Proper orthogonal decomposition of two vertical profiles of full-scale nonstationary downburst wind speeds

The paper proposes a novel analysis framework for nonstationary wind speeds, from which accumulated results can potentially lead to or enhance empirical nonstationary wind speed models such as the hybrid one for downbursts in (Eng. Struct. 26 (2004) 619). This framework is motivated by the proper orthogonal decomposition (POD) technique and consists of four major steps: separation, POD, approximation and property inference.
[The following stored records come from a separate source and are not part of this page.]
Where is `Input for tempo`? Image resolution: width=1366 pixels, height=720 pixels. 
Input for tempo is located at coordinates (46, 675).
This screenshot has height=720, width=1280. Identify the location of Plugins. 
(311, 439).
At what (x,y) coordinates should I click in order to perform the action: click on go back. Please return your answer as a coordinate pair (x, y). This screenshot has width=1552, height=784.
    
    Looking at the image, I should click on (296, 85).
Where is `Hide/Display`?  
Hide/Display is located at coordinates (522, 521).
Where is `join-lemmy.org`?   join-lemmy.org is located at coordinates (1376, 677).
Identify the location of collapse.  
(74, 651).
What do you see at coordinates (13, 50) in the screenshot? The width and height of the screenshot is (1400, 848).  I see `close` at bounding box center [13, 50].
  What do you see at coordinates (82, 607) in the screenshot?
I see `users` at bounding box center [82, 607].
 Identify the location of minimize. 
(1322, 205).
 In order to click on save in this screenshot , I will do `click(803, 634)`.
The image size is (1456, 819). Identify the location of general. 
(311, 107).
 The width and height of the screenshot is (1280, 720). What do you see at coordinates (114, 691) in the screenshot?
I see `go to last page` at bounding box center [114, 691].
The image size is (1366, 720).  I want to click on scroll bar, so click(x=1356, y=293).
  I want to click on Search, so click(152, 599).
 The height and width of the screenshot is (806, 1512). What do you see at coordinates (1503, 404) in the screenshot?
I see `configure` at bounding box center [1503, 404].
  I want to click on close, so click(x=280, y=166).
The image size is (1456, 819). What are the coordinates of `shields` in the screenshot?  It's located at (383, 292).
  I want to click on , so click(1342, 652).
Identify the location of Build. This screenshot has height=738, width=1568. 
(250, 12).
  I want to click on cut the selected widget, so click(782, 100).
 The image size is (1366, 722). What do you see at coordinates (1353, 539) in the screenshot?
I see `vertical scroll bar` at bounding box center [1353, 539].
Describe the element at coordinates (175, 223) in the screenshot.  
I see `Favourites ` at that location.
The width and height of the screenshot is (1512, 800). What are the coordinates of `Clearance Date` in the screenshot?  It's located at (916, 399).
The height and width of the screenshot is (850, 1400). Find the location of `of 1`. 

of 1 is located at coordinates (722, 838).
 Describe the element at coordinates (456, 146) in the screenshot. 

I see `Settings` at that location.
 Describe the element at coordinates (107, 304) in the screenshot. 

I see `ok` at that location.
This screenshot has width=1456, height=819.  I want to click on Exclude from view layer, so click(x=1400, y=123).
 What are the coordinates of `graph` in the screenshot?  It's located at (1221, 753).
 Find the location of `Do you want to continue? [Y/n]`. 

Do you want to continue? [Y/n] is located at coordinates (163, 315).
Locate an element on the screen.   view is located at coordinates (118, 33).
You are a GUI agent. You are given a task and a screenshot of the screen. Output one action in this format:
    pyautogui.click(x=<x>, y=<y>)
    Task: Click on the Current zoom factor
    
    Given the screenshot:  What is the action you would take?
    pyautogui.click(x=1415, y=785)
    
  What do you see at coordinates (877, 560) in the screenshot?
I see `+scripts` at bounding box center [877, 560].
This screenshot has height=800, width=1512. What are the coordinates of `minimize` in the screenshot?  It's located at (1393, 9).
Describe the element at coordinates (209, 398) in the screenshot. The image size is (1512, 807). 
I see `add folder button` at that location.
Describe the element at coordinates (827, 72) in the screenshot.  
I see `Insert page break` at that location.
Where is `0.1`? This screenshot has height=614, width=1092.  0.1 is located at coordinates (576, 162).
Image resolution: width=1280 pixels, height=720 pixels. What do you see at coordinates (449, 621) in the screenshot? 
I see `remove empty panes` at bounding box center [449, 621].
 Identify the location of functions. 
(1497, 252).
In the first step, the original wind speed time histories are separated into their time-varying mean speeds and fluctuating speeds through wavelet shrinkage, which is a promising new tool for smoothing; fluctuating speeds are further expressed as the product of their time-varying standard deviations and normalized fluctuating speeds with unit variance. In the second step, the POD is applied to the time-varying means, standard deviations and normalized fluctuation. In the third step, by properly selecting the number of retained modes, the original time series can be approximated to a numerical model. Finally, wind properties such as velocity vertical profiles and turbulence vertical profiles can be calculated from the model. The POD employed herein is a specific POD for arbitrary multivariate data representation. The normalized fluctuations are characterized by both their power spectral densities (PSD) and evolutionary power spectral densities (EPSD). The concept of EPSD for nonstationary processes is briefly presented and one EPSD estimator is given. Specifically, the PSD/EPSD of an original process is related to the PSD/EPSD of the principal coordinate process obtained by the POD. This framework is applied to two sets of nonstationary full-scale thunderstorm downburst wind speed time series. Many appealing downburst properties are obtained and the benefit of the POD is demonstrated. © 2004 Elsevier Ltd. All rights reserved.